In the ‘50s Sci-Fi writer Isaac Asimov introduced the strange fictional science of psychohistory in his Foundation series. The story is set in the far future and revolves around a mathematician who studies this intriguing art of social sciences and statistical mathematics being used to make predictions. By analysing inductive differences and data using different formulas and algorithms his characters can predict the future. The larger the data like the group of people or duration of time, the more accurate the predictions. And like gas, he compares, the more molecules there are the more visible the cloud becomes. As with science in the real world, it’s about excluding and including different form factors in order to fit the experiment that benefits certain hypotheses.
Today’s Big Data
Organizations are struggling to hold on to and analyse the waves of quintillions of data created each day. As a matter of fact according to IBM, “2.5 quintillion bytes of data is created each day since 2012.” That’s 57.5-billion 32GB iPads. And 90% of that data has only been created in the last two years.

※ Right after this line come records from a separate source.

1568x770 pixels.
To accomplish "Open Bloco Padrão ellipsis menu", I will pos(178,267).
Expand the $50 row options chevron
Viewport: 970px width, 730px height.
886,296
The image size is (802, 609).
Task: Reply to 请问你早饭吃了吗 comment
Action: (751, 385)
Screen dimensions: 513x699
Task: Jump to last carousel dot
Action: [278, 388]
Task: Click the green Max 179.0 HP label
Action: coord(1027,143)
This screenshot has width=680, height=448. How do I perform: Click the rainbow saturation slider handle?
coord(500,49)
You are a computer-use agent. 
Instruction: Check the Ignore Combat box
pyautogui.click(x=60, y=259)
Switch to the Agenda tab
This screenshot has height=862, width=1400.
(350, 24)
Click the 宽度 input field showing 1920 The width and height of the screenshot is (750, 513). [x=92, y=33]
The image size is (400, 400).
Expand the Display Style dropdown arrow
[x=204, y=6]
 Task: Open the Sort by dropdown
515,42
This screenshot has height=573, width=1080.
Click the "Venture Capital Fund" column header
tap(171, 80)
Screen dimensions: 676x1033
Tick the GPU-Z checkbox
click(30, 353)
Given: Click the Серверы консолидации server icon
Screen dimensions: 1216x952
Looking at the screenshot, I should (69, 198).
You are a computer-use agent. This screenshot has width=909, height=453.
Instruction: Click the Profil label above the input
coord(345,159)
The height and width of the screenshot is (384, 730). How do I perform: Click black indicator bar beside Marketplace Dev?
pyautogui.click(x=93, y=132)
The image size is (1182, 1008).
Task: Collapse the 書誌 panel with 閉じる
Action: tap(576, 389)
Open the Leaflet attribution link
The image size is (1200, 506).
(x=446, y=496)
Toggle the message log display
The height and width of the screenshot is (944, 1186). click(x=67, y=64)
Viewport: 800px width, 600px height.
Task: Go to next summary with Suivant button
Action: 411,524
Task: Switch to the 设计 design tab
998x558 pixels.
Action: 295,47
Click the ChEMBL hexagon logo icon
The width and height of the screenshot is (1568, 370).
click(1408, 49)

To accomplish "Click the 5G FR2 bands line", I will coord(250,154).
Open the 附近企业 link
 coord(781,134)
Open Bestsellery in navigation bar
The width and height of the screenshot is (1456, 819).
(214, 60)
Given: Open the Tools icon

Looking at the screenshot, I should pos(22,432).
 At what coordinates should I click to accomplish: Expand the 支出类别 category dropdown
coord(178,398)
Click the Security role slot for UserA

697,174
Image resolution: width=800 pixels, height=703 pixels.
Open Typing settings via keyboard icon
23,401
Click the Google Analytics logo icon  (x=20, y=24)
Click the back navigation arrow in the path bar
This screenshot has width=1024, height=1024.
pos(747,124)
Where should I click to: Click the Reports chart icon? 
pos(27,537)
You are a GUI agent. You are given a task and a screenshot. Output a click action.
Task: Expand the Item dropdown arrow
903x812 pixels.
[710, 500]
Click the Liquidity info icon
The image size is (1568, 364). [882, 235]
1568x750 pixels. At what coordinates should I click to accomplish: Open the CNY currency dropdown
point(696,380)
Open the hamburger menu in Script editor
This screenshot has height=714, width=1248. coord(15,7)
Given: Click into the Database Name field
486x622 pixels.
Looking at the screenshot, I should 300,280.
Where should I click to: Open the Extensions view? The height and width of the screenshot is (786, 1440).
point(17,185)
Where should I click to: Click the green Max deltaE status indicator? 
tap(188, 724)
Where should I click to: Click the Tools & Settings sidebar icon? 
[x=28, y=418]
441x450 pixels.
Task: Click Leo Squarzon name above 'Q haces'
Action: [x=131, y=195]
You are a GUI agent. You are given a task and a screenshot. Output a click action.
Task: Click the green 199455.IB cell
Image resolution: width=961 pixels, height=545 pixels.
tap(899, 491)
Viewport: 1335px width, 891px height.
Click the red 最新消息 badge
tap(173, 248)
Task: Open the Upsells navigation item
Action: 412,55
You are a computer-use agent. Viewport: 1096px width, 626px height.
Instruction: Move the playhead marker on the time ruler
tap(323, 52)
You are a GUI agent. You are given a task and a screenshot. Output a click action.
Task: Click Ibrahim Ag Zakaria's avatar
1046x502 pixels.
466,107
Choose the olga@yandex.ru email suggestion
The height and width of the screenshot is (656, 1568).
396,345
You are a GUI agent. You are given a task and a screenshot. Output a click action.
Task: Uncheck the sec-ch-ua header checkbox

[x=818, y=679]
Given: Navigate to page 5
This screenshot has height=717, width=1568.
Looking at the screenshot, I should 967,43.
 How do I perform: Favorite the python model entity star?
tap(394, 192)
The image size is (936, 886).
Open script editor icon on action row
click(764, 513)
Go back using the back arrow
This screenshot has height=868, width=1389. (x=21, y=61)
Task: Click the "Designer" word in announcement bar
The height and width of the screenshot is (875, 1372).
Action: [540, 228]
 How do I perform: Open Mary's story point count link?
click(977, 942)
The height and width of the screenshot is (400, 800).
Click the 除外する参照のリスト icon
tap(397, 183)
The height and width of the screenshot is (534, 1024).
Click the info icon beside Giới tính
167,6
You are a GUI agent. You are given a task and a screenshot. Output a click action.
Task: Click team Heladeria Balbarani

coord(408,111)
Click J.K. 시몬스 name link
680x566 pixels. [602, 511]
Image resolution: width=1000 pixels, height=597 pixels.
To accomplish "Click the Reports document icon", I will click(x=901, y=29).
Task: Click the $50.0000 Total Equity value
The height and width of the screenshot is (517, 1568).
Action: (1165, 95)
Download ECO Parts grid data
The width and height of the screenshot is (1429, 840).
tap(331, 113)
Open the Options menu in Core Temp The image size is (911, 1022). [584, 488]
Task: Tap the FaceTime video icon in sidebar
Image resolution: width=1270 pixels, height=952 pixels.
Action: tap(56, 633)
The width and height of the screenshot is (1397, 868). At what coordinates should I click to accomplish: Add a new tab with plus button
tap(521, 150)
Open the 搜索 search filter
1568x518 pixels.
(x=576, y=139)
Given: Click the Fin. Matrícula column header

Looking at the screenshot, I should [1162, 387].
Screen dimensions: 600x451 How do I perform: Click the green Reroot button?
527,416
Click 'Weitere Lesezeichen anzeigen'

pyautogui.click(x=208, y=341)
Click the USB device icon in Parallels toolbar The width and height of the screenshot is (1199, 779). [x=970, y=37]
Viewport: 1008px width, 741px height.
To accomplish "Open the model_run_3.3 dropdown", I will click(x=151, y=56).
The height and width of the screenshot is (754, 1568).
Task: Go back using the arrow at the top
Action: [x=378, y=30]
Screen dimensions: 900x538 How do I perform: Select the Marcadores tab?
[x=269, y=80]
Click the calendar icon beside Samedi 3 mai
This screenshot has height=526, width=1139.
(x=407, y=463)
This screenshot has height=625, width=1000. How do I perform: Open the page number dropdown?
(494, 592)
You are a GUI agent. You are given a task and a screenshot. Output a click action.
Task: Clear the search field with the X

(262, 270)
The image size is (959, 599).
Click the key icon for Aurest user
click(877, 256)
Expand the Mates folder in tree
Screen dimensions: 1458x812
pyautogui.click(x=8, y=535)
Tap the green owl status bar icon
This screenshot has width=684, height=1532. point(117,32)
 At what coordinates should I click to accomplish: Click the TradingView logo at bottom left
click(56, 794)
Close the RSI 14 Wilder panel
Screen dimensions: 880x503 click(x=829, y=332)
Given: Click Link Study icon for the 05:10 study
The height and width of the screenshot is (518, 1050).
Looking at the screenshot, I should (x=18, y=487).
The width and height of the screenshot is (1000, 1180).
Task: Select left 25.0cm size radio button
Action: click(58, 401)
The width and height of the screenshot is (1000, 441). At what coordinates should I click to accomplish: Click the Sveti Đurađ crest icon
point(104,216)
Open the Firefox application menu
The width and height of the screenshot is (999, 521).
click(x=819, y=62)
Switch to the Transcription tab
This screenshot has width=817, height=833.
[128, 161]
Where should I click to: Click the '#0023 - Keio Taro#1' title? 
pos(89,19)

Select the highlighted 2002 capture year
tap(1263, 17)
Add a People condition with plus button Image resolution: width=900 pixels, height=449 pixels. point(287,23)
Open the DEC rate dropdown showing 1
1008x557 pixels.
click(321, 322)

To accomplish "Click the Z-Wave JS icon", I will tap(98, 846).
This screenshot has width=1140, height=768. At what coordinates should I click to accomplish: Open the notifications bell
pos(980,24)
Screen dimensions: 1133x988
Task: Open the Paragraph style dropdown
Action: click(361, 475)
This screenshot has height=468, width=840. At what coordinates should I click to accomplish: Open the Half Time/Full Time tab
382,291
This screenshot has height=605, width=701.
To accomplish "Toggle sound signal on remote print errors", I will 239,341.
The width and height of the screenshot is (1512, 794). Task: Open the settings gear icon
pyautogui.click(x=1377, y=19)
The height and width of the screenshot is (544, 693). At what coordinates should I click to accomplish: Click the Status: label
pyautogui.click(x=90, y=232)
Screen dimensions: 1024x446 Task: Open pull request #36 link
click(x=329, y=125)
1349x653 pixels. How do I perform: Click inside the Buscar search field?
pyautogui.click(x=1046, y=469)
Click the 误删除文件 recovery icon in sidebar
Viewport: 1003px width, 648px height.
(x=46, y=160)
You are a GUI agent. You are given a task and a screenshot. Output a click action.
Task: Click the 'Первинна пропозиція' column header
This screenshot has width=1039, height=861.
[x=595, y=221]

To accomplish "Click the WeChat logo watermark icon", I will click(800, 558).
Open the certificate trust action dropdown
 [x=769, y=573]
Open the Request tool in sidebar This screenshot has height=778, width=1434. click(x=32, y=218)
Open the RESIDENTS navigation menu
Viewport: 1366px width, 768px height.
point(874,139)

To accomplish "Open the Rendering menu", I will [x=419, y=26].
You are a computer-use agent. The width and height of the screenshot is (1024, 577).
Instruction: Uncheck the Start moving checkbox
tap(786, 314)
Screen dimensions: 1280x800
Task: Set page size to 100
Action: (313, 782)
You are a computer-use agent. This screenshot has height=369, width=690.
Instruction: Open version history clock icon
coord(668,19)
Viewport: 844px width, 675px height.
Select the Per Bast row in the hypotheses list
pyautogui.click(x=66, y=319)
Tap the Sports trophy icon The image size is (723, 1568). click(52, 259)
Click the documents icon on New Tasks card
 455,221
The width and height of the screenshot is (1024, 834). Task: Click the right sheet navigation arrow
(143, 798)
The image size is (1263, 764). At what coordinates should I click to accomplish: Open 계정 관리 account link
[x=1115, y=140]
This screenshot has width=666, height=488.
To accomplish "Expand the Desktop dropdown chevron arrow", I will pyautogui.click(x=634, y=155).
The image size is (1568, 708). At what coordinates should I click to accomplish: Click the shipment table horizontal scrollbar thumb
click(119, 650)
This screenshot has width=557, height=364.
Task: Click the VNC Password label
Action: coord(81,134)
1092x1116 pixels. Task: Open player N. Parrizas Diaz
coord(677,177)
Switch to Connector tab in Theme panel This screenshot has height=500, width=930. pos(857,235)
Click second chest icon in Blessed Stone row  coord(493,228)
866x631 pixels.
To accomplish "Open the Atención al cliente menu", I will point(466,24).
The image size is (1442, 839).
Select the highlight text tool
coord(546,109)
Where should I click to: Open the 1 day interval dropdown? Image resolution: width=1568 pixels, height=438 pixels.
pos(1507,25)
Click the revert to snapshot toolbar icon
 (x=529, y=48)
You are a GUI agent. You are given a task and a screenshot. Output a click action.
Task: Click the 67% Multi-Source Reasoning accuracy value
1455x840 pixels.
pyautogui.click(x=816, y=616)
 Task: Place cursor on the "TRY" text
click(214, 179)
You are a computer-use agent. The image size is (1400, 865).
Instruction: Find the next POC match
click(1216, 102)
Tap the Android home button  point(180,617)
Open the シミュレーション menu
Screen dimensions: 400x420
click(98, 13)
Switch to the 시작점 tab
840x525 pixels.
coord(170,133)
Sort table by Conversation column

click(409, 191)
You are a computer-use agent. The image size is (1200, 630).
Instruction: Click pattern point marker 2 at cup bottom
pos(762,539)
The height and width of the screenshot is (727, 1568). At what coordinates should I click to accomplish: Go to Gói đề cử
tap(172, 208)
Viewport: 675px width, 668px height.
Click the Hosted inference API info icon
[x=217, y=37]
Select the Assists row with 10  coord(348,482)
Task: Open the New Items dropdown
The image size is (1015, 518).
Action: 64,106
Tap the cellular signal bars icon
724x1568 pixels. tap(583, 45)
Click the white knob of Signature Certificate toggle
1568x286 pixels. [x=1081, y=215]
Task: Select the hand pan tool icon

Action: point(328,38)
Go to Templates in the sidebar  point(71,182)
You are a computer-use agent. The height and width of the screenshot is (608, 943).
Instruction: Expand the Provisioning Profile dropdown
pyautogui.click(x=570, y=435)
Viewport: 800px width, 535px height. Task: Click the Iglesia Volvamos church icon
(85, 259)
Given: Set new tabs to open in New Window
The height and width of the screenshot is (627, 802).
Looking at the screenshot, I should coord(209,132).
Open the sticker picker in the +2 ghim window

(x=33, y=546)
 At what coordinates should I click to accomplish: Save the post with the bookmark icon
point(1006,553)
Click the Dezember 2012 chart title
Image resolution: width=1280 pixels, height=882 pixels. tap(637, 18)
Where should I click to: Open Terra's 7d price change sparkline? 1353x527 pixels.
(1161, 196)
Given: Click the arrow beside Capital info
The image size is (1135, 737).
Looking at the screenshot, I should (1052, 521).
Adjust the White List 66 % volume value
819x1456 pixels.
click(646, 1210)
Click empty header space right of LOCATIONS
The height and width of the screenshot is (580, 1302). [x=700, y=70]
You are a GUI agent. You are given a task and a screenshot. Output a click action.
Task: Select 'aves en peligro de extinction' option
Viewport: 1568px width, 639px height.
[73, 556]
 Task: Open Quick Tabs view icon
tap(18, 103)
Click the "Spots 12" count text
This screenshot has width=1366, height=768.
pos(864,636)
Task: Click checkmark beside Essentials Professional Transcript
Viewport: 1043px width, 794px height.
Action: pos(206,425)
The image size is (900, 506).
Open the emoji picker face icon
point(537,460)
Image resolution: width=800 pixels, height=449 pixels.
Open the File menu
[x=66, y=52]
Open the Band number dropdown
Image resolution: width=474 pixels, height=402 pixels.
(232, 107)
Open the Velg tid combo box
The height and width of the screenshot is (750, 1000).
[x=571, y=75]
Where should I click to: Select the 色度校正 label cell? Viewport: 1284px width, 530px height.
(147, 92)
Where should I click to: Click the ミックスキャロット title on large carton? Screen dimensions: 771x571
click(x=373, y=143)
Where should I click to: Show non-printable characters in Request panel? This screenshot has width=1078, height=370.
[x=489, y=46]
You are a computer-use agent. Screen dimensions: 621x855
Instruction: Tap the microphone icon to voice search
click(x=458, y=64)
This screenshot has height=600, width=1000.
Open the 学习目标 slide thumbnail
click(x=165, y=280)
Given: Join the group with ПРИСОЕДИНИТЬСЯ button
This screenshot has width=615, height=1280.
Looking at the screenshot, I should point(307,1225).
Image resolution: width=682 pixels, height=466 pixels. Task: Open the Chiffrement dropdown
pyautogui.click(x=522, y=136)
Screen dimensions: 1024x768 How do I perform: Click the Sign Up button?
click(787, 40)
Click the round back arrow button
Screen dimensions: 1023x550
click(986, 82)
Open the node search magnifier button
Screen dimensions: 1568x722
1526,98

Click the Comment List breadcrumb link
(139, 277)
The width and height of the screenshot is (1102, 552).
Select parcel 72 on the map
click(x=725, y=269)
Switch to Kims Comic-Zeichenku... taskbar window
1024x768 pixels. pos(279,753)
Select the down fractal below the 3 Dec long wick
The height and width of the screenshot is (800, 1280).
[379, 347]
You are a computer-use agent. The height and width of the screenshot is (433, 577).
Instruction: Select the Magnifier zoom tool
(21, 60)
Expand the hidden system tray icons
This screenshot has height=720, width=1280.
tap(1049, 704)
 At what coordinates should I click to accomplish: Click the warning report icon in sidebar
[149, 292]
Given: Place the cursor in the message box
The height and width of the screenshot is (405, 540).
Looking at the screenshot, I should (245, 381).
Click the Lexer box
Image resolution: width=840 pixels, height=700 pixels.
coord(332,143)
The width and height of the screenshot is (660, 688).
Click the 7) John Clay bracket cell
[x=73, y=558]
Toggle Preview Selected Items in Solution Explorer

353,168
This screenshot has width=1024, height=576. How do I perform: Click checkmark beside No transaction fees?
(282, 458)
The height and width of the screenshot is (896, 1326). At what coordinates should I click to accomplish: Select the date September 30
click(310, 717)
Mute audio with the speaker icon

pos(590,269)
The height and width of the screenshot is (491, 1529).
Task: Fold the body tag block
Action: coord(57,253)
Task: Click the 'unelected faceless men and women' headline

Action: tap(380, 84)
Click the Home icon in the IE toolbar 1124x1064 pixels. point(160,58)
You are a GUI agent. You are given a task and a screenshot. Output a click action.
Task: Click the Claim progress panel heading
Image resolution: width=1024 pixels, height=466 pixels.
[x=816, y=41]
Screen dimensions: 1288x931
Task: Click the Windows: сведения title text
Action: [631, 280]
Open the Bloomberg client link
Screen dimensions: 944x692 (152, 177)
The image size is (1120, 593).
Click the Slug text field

This is changing the ways in which data can be applied to science, whether it’s social, business or medical. Sure, most of the data is mainly created by social media’s dinner posts and holiday photos but it still holds the potential for interesting innovations especially in marketing fields which industries currently thrive off. This year though we should hope to see more innovations in the fields of humanitarian and environmental aid rather than the marketing ponds.
Big Data vs. psychohistory
In the Foundation series big events such as the death of the emperor are predicted by using the data of a whole Galactic Empire which consists of quadrillions of humans. Today however Big Data is mostly used for predicting, adapting and influencing consumer behaviour and not the fall of Galactic Emperors and such.
So when does prediction using Big Data become a science? Well, when we take the example of a person recording his daily routines in order to predict and hopefully prevent illness, there are too many potentially relevant ‘outside’ factors that could determine the causes of a disease. There are things like geography, demography, genetics and such. But let’s say you deliver your family’s history of illness to the doctor’s formula as well. And the longer the genetic record stretches back, the better. The prediction becomes more accurate and you’ll have a better chance of foreseeing illnesses you otherwise would probably not have.
A company such as Walmart uses Big Data to rely on the economic law of demand and supply. The more data curated and relevantly processed, the smaller the ceteris paribus (all other things being equal) x-factor becomes in their equation and the more accurate they can adjust their supplies. In other words to make the perfect predictions about the future we would want a perfect reconstruction of our world where all factors are known. Then the ceteris paribus factor becomes moot and the field of economics could justly be called a science.
Comparative examples: Wallmart, Futuremed and Oscars
The US retail giant, Walmart, was Big Data Before Big Data was Cool. As mentioned by InformationWeek, since 2011 when the biggest retailer in the US started the social media startup, SocialGenome “[the company] can even filter [this] data to understand location-based preferences and hold inventory that is preferred in certain locations. Monitoring social media can even help Walmart create or stock products that are in demand.” Simply put; Big Data being used to supply products to adequately meet the demands of millions using predictions based on streaming data.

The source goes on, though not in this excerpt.